"I don't see anything very terrible about me," said Mr. Ellsworth.
"Oh, it isn't you," said Dan Anderson, calmly. "Nobody's afraid of you. It's your daughter—it's the woman. Don't you reckon Adam was about the scaredest thing in the wide, wide world about the time old Ma Eve set up her bakeshop under the spreading fig tree? I don't know that I make myself right plain—you see, it's sort of funny here. We aren't used to women any more."
"Oh, well, now, my dear sir, you see, my daughter—"
"I know all about her," said Dan Anderson, sharply.
"I don't doubt she thought I was a mere trifler. She couldn't understand that it isn't right for a man to stick to anything until he's found the right thing to stick to. I don't blame her the least bit in the world. She could only see what I wasn't doing. I knew what I was going to do, and I know it now." There was a gravity and certainty about Dan Anderson now that went through the self-consciousness of the man before him. Ellsworth looked at him intently. "We'll be here for a day or so," said he, "and meantime, it will seem a little strange for my daughter, I suppose—"
"You don't need to tell me about anything," said Dan Anderson. "Of course, her coming is a little inopportune. You see, Mr. Ellsworth, the morning stars are inopportune, and the sunrise every day, and the dew of heaven."

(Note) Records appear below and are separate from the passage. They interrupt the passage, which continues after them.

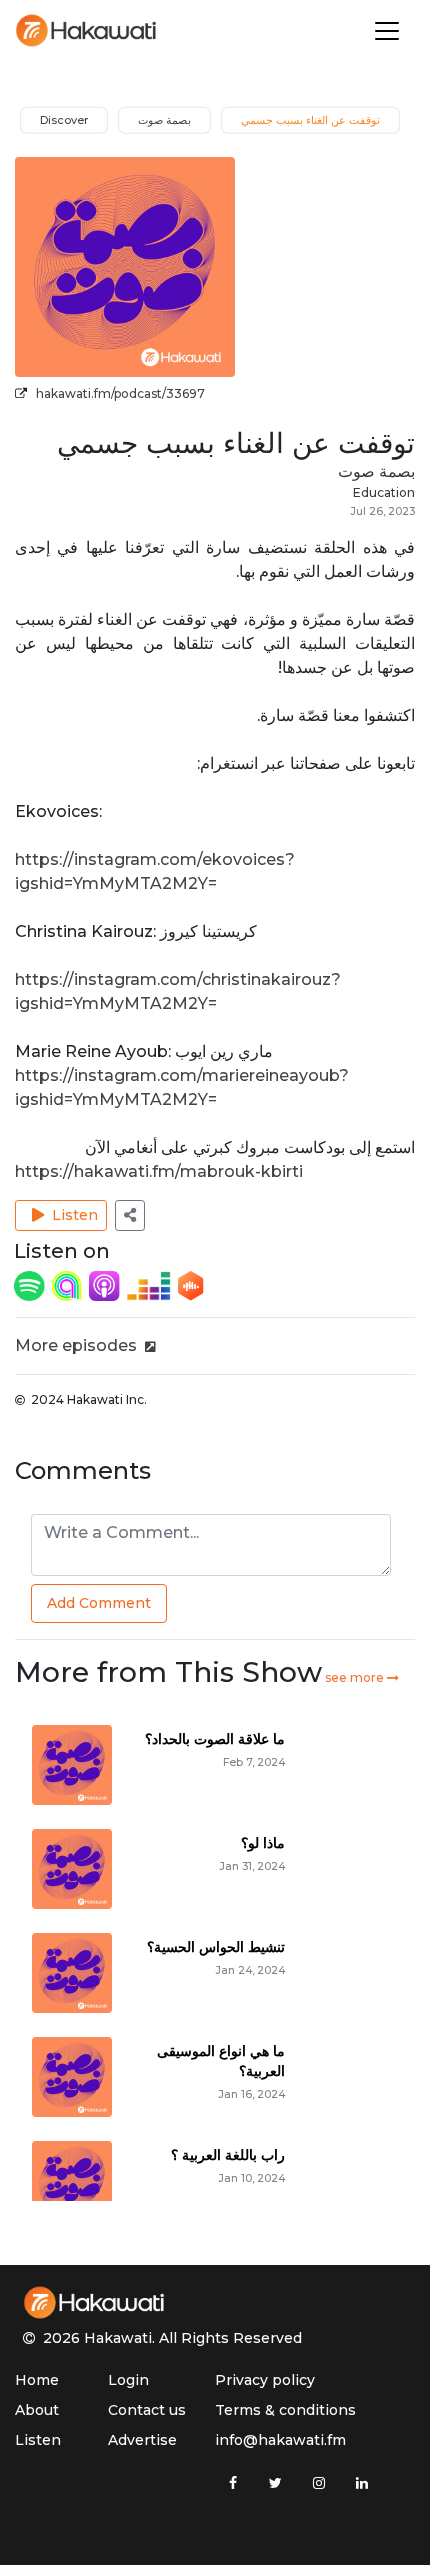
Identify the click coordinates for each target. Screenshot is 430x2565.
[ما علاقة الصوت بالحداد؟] (72, 1764)
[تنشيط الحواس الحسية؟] (72, 1972)
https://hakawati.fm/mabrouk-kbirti (159, 1171)
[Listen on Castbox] (191, 1284)
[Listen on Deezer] (150, 1284)
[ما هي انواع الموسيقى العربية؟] (72, 2076)
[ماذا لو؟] (72, 1868)
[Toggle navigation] (387, 31)
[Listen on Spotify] (31, 1284)
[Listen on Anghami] (69, 1284)
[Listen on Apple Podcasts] (106, 1284)
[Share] (130, 1215)
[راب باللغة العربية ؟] (72, 2180)
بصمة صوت (376, 471)
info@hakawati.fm (280, 2440)
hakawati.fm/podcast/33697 (120, 393)
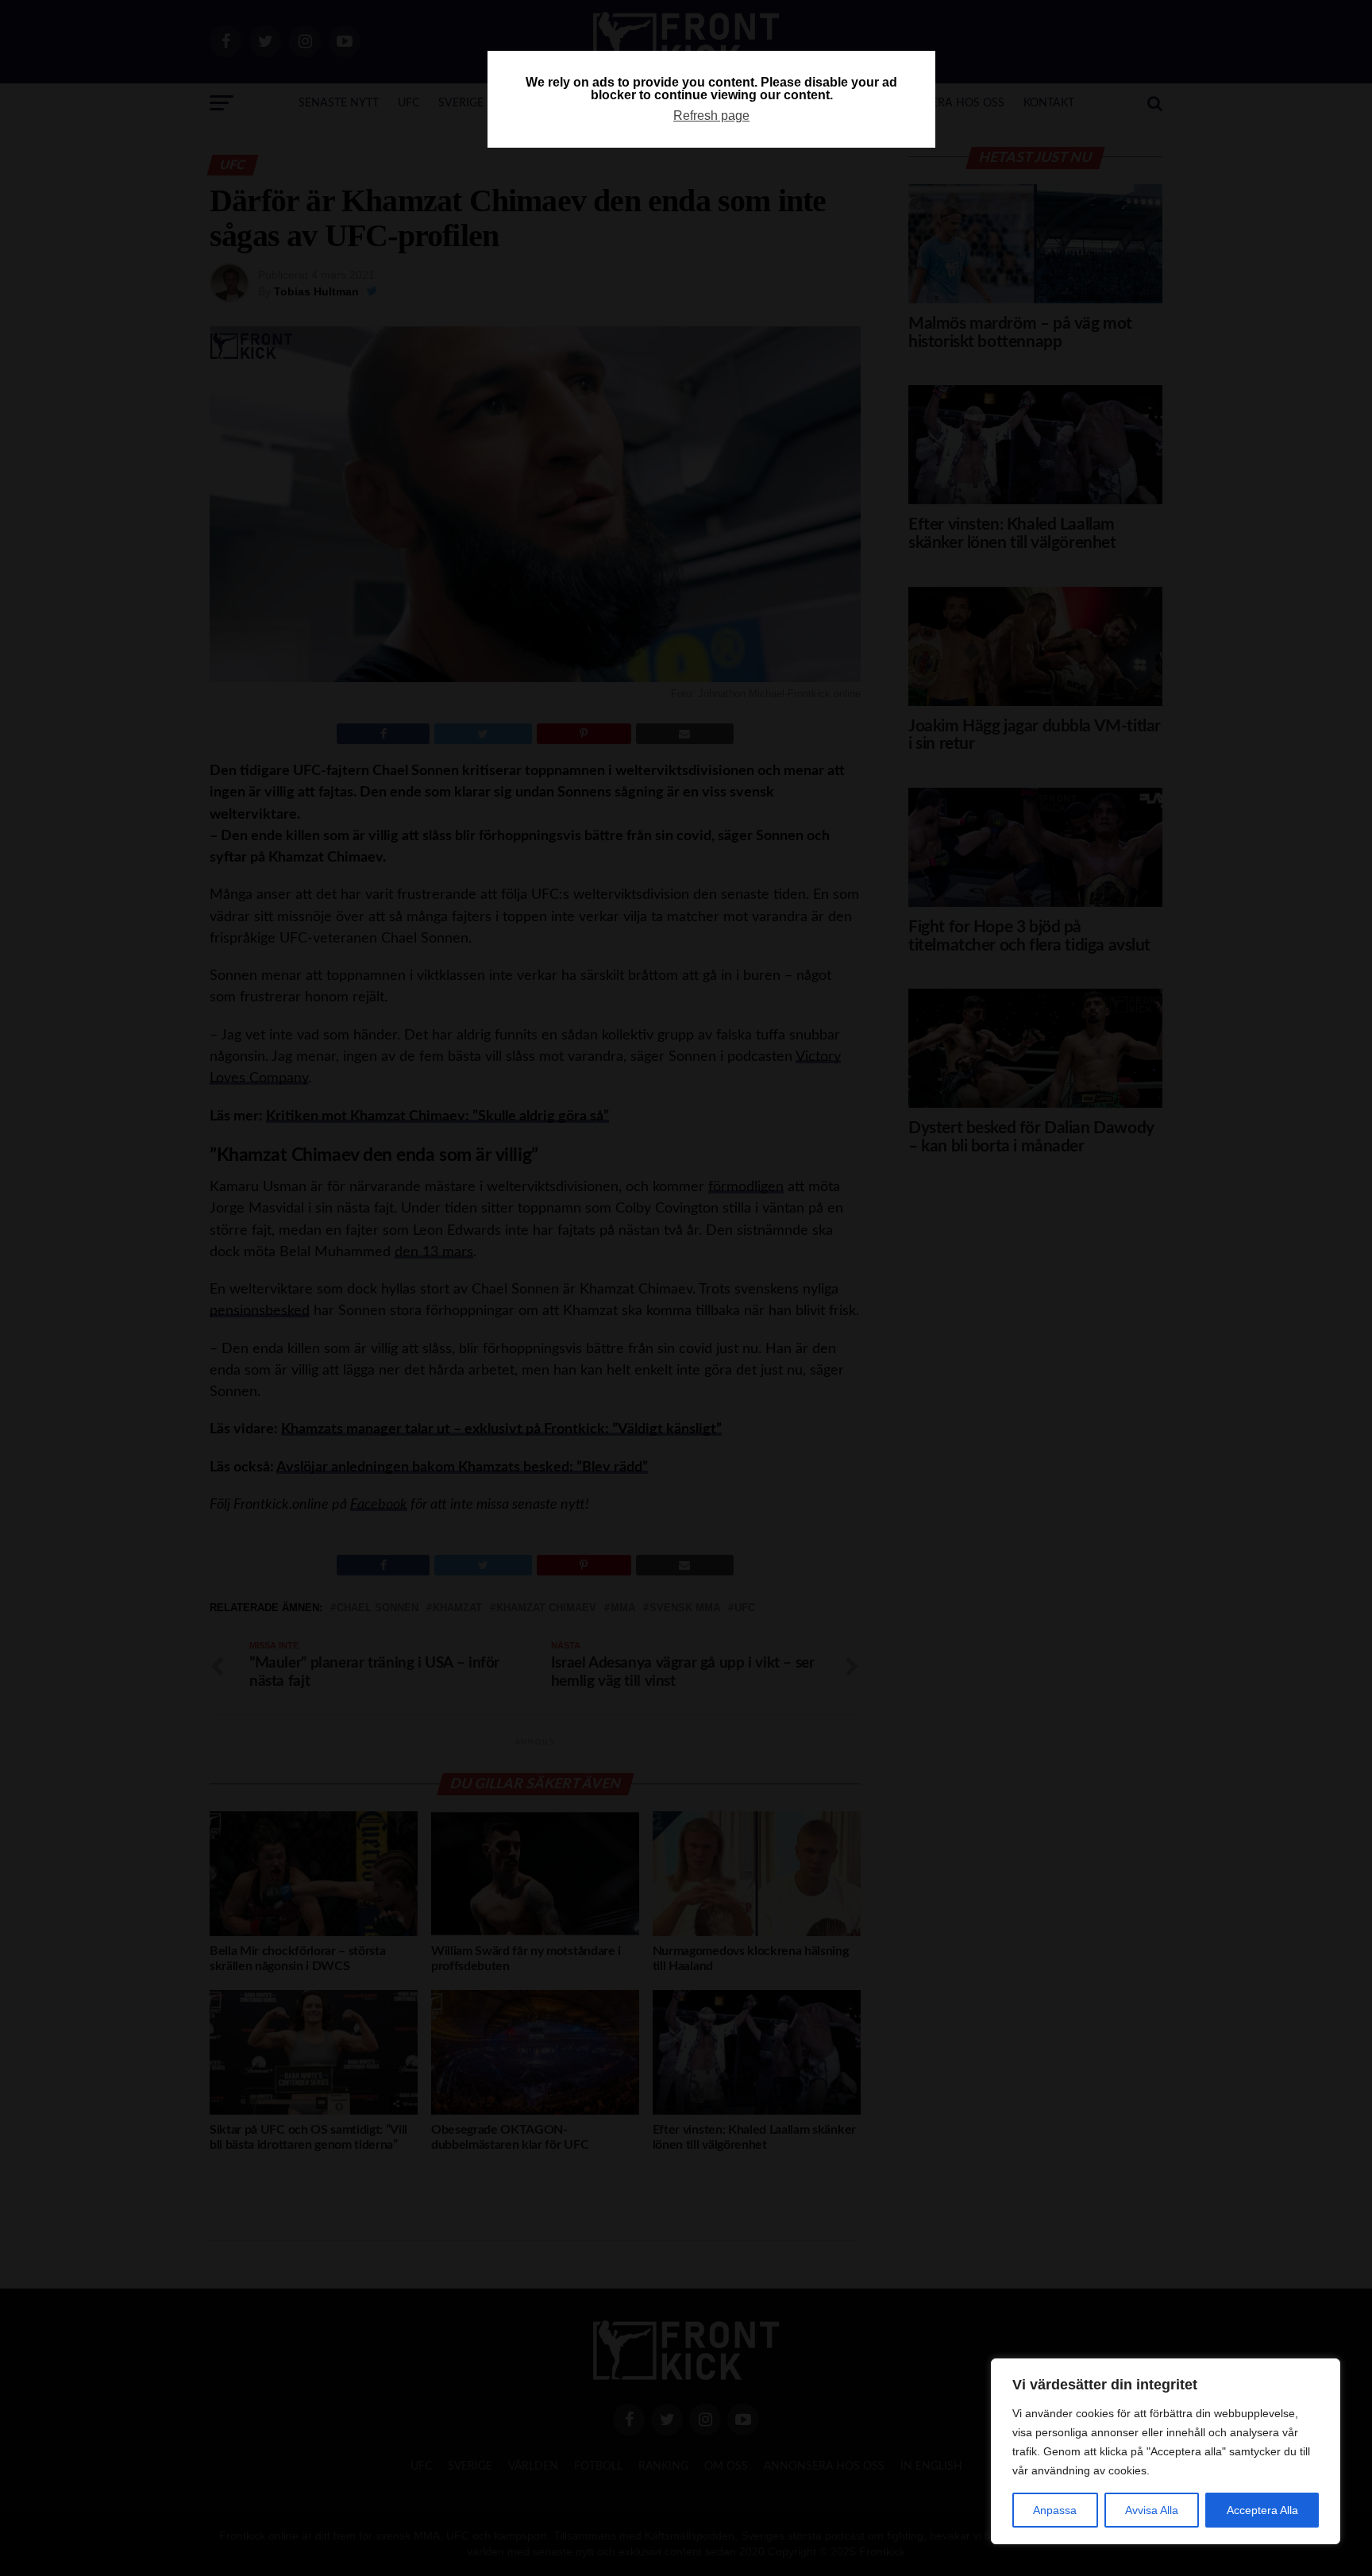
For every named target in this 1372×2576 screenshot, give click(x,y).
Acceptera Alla (1262, 2510)
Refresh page (711, 115)
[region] (1165, 2451)
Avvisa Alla (1151, 2510)
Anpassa (1055, 2510)
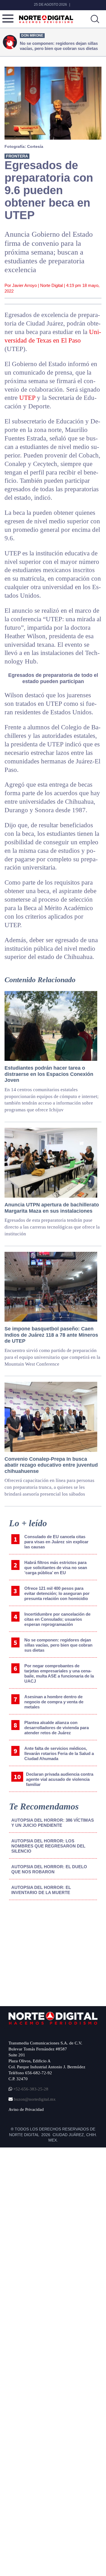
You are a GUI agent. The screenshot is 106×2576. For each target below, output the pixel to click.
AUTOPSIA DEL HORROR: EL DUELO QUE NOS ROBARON (49, 1869)
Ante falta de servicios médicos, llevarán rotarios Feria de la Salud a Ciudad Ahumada (59, 1753)
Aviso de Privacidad (26, 2109)
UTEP (27, 397)
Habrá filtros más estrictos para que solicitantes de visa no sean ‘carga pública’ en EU (55, 1567)
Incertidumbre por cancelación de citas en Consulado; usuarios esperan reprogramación (57, 1619)
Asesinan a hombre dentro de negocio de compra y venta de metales (53, 1701)
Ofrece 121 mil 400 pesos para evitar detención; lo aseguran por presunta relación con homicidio (57, 1593)
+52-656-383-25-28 (30, 2089)
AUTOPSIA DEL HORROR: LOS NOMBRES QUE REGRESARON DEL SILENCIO (48, 1845)
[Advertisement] (51, 1951)
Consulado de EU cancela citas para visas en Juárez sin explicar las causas (56, 1541)
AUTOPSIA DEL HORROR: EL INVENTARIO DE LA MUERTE (41, 1890)
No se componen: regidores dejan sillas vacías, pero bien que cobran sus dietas (58, 1645)
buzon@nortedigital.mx (35, 2099)
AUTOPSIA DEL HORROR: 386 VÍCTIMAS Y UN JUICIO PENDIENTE (52, 1823)
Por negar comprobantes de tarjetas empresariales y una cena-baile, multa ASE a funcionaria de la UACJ (59, 1673)
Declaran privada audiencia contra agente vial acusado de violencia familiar (59, 1779)
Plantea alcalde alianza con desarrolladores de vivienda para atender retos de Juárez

Ellsworth looked at him half in terror, and in his discomfort murmured something about going to look up his daughter.
"Now, that's mighty kind of you," said Dan Anderson. "But I know the way over there alone, and after I have taken you back to Uncle Jim's, I am going over there—alone. Wait till I get my coat. I don't wear it very often, but we'll just show you that we can dress up for the evening here, the same as they do in the States."
As Dan Anderson, his head bent down and his hands in his pockets, crossed the arroyo alone, he met Curly coming the other way. Curly's brow was wrinkled, though he expressed a certain consciousness of the importance of his position in society at the time.
"Say, man," said he, jerking his thumb toward the house, "that new girl is the absolute limit. She dropped in just like we'd been expectin' her. I was some scared; but she's just folks!"